**PROBLEM REQUIREMENTS:**
Please take the records that follow and repeat exactly the lines starting with the line with "Open featured デカフェコーヒー【HOT】" and going on through the line with "Task: Open mr__tran profile picture in header".

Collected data
§ §

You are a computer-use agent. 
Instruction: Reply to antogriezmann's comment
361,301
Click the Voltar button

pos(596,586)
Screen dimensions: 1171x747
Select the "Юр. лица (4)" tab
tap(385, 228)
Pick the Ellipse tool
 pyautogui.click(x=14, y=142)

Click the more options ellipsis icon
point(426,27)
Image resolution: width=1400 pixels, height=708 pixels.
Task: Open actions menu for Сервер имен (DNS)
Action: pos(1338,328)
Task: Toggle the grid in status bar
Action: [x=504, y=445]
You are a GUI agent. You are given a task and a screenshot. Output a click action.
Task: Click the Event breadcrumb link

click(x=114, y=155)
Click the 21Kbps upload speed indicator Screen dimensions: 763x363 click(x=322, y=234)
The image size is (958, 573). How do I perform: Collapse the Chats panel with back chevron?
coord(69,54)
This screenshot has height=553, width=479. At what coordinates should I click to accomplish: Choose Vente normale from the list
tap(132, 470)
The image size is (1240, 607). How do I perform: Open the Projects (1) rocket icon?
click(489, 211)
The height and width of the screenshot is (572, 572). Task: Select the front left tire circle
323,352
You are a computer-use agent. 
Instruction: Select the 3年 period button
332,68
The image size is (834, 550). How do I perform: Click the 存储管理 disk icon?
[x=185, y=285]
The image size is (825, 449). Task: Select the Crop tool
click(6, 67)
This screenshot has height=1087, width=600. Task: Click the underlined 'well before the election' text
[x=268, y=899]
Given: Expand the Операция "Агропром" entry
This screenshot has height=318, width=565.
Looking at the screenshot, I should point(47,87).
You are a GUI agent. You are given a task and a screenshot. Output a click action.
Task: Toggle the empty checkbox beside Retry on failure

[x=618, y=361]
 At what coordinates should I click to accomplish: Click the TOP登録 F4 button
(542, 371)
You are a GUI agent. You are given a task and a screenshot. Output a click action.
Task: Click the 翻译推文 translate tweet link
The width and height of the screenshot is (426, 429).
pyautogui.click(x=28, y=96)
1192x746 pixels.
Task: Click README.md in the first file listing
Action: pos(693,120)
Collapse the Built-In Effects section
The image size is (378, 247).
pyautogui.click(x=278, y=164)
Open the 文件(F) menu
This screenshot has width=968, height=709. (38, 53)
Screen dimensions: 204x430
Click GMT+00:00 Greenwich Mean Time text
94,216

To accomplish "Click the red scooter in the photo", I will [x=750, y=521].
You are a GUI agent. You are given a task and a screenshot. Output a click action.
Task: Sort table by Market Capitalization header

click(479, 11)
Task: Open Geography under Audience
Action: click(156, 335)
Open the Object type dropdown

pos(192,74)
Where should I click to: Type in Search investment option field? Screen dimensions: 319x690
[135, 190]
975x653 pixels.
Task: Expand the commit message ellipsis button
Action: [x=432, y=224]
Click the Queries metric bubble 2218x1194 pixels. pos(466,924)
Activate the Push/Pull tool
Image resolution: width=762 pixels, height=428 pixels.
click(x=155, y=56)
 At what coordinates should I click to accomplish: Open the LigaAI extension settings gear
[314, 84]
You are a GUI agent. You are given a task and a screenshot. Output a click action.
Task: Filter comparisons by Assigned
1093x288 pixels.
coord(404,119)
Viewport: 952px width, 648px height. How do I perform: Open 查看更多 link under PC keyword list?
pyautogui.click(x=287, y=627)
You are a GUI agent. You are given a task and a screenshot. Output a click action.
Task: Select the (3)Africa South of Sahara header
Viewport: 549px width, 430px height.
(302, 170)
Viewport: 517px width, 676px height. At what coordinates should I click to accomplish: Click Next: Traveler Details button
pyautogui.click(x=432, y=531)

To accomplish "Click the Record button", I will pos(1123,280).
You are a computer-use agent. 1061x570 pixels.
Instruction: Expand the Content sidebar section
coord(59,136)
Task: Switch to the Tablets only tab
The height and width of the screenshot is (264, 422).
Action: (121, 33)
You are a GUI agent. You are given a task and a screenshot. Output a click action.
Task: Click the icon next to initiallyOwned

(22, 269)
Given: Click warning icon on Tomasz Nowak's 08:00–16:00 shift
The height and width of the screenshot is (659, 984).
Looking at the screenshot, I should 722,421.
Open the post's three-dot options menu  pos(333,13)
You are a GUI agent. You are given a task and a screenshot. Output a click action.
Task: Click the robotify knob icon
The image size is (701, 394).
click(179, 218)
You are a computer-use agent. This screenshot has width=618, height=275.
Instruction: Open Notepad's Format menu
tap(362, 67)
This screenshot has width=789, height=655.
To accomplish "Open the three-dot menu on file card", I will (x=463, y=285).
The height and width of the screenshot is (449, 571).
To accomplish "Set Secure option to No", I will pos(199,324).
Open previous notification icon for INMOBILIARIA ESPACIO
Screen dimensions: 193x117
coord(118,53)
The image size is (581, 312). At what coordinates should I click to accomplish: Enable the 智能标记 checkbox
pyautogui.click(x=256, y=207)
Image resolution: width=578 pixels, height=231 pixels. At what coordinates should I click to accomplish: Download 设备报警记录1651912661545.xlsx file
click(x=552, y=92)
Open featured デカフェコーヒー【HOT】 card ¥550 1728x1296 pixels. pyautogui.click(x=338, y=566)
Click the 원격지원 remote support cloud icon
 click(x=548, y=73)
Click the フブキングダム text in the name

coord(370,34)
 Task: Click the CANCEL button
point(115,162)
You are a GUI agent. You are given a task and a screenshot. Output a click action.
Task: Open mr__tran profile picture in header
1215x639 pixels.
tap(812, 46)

§ §

**SOLUTION TO THIS PROBLEM:**
Open featured デカフェコーヒー【HOT】 card ¥550 1728x1296 pixels. pyautogui.click(x=338, y=566)
Click the 원격지원 remote support cloud icon
 click(x=548, y=73)
Click the フブキングダム text in the name

coord(370,34)
 Task: Click the CANCEL button
point(115,162)
You are a GUI agent. You are given a task and a screenshot. Output a click action.
Task: Open mr__tran profile picture in header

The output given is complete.